Singing Through the Prayers
- Rabbi Gail
- Jul 5, 2020
- 4 min read
I had just finished leading a Friday night service at one of my retirement communities. As usual, the congregants were about half Jewish and half non-Jewish people who know and support my work there. One of the latter came up to me afterwards and asked, “Is there usually that much music in Jewish services?” And I had to stop and think.
It was not an unusual service. If anything, there was more reading than might be typical, and more in English, in acknowledgement of the mixed congregation of various backgrounds. Many of them might not know the same tunes or even know how to read Hebrew. I thought back to the Episcopal services at which I had assisted. They seemed to consist mostly of readings in English – in unison, responsive readings, readings of various sacred texts – punctuated by two or three formal songs accompanied by piano. The liturgy itself was read, not sung; the songs were distinct, separate and discrete segments of the service. I began to realize that other religious groups might not run their services the same way Jewish communities do.
Much of a Jewish service is sung to a tune or at least chanted. You can even hear an occasional wordless song, a “niggun”, that might go on for a very long time. The most traditional communities pretty much chant the entire service in Hebrew; in fact, the effect is that of a ‘blab school’ with indecipherable words as everybody prays out loud at his or her own rhythmic pace. The more liberal communities string together songs with readings in between, often in English, and it is all far more orderly. But still mostly musical!
To be meaningful, a religious service or ceremony has to engage one emotionally, not just intellectually. If anything, the edge should be given to the heart over the head. This is how people feel connected to one another in community, a central purpose of Judaism. This is how people can experience the presence of God. We would want ideally to live these experiences, not just cogitate about them. Music can achieve this. Music has the power to bypass the rational mind and aim straight at the heart. Skillfully composed, music can create a mood more quickly and far deeper than even the most expressive poem can.
The use of music goes all the way back in Judaism. Think of King David, his lyre and his Psalms. Think of the Levites singing the services in the Holy Temple. In fact, the Levites might explain the pervasiveness of music in Jewish services today. They sang at the front of the Temple, accompanied by a number of different musical instruments. After the Second Temple was destroyed, the musical instruments were mostly banned (in mourning for the Temple), but the singing continued, in some sense even more than before. Services during the days the Temple was standing consisted of sacrificial rites. Now that people were in synagogues and no more sacrifices could be made, our Sages came up with prayers as a substitute. But the people mostly did not know these new prayers. So somebody was tasked with singing all of the prayers out loud – praying on behalf of the whole community, including those who did not yet know the prayers, with the melody intended to convey the meaning of each prayer.

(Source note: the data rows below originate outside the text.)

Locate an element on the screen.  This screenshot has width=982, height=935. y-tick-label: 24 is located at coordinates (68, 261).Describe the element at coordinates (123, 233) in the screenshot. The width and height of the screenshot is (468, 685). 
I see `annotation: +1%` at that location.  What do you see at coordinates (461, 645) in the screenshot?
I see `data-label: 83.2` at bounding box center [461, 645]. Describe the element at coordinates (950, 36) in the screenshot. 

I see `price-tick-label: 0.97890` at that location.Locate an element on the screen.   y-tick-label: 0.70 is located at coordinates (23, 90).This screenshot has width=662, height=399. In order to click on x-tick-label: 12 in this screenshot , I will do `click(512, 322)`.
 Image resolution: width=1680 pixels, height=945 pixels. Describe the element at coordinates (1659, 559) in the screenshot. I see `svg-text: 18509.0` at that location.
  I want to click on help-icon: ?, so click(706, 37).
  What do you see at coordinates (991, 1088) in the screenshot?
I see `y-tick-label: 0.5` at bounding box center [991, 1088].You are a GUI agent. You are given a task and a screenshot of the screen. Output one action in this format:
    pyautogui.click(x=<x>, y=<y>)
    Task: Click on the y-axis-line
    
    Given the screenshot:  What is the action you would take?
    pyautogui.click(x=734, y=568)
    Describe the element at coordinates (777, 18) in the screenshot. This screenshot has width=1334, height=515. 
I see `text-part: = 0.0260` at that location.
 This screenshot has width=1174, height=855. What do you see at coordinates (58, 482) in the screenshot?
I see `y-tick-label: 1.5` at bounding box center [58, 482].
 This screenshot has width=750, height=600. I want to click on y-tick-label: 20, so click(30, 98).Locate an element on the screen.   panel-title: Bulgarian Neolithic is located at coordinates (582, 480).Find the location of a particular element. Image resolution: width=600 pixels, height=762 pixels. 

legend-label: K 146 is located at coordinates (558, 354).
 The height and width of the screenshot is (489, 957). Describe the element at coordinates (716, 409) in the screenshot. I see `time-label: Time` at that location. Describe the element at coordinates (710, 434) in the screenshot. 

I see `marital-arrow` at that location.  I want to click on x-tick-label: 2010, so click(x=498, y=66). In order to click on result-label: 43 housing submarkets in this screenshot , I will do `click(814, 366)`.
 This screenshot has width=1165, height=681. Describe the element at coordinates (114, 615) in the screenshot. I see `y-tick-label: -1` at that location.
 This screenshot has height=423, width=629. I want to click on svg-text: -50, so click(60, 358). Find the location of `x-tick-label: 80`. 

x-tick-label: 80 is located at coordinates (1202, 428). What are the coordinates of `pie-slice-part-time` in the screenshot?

Consider nusach. This is melody that distinguishes one Jewish service from another. An experienced congregant can tell the time of day and whether it is Shabbat or a holiday or festival, as well as whether the congregation is Ashkenazic (Eastern European) or Sephardic (Western European), just by the tunes that are used for the liturgy. Nusach can help people feel part of the service even if they cannot read Hebrew. The melody itself might be familiar and they can let it and the familiar lyrics carry them along.
When we read from the Torah, it is sung according to certain cantillations (there are a number of “trops”, or tunes given to each note in the cantillation), and then the Haftarah, the portion from Prophets that accompanies the Torah portion each Shabbat and holiday, is sung according to a different cantillation.
Music is found in other elements of Judaism as well. Sit around a dinner table on Shabbat or holidays and you will hear all sorts of songs. Children at camp or religious school spend a lot of their waking time singing. My morning and evening prayers, done all by myself at home, are mostly sung. Even when you go into a yeshiva, a Jewish day school that concentrates on the study of Torah and Talmud, you’ll hear the cacophony as the children study. They study together in pairs and it’s all out loud and, again, it’s chanted rather than simply being read. There is something in the Jewish soul that seems to require this.